Deep learning (DL) systems are increasingly deployed in safety- and security-critical domains including self-driving cars and malware detection, where the correctness and predictability of a system's behavior for corner case inputs are of great importance. Existing DL testing depends heavily on manually labeled data and therefore often fails to expose erroneous behaviors for rare inputs. We design, implement, and evaluate DeepXplore, the first whitebox framework for systematically testing real-world DL systems. First, we introduce neuron coverage for systematically measuring the parts of a DL system exercised by test inputs. Next, we leverage multiple DL systems with similar functionality as cross-referencing oracles to avoid manual checking. Finally, we demonstrate how finding inputs for DL systems that both trigger many differential behaviors and achieve high neuron coverage can be represented as a joint optimization problem and solved efficiently using gradient-based search techniques. DeepXplore efficiently finds thousands of incorrect corner case behaviors (e.g., self-driving cars crashing into guard rails and malware masquerading as benign software) in state-of-the-art DL models with thousands of neurons trained on five popular datasets including ImageNet and Udacity self-driving challenge data. For all tested DL models, on average, DeepXplore generated one test input demonstrating incorrect behavior within one second while running only on a commodity laptop. We further show that the test inputs generated by DeepXplore can also be used to retrain the corresponding DL model to improve the model's accuracy by up to 3%.

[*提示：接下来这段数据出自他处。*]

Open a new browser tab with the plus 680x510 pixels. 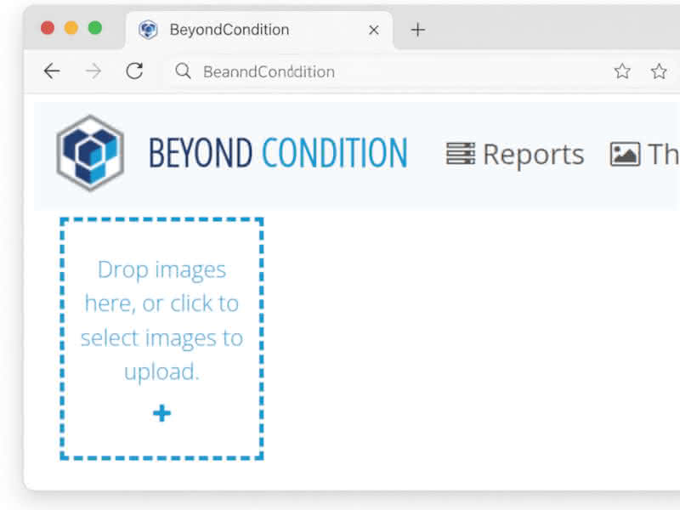click(x=417, y=29)
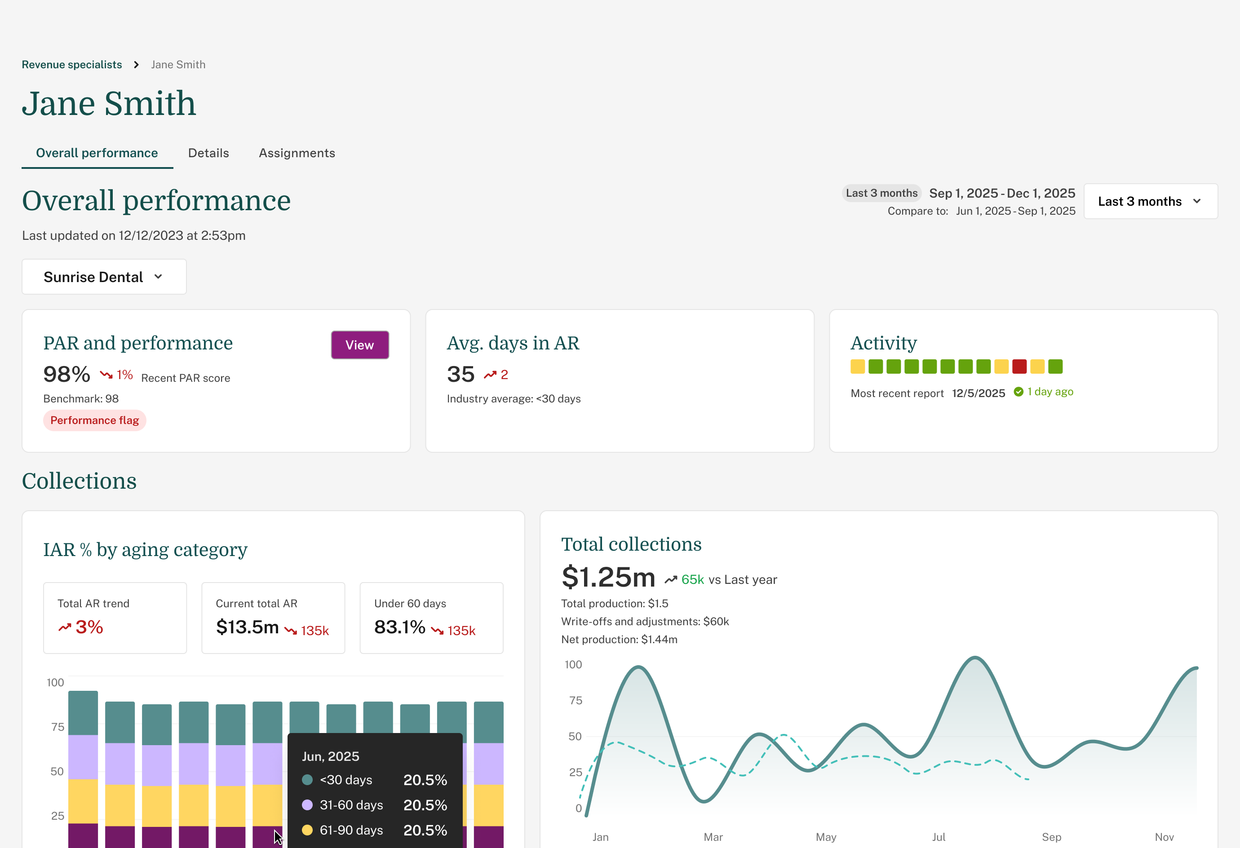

翻译：深度学习( DL) 系统越来越多地在安全和安保关键领域部署, 包括自我驾驶汽车和恶意软件检测, 其中系统对角落案件输入的行为的准确性和可预测性非常重要。现有的 DL 测试严重依赖手工标签数据, 因而往往无法暴露对稀有输入的错误行为。我们设计、实施和评价DeepXplore, 这是用于系统测试真实世界 DL系统的第一个白箱框架。首先, 我们引入神经覆盖系统系统系统系统, 系统测量由测试输入运行的 DL 系统的部分。其次, 我们利用多个DL 系统, 其功能类似于交叉参照或触角, 以避免手动检查。最后, 我们演示如何为 DL 系统查找既触发许多不同行为又实现高神经覆盖的错误行为, 作为一种联合优化问题, 并使用基于渐变的搜索技术高效率地解决。深Xplore 高效地发现数千个错误的角落行为( e. g. 自行驾驶汽车坠落到由测试输入输入的3L masquerad marad marad ) 系统系统系统进行系统测试。我们只能在状态的DL Explain Net- Explain modeal deal modeal devideal modeal modeal modeal deal decudeal decudeal decudeal decudeal decudeal decudeals) 中, ex acudeal disal decumental decumental decumental decumental decumental decumental decumental decumental decuments 。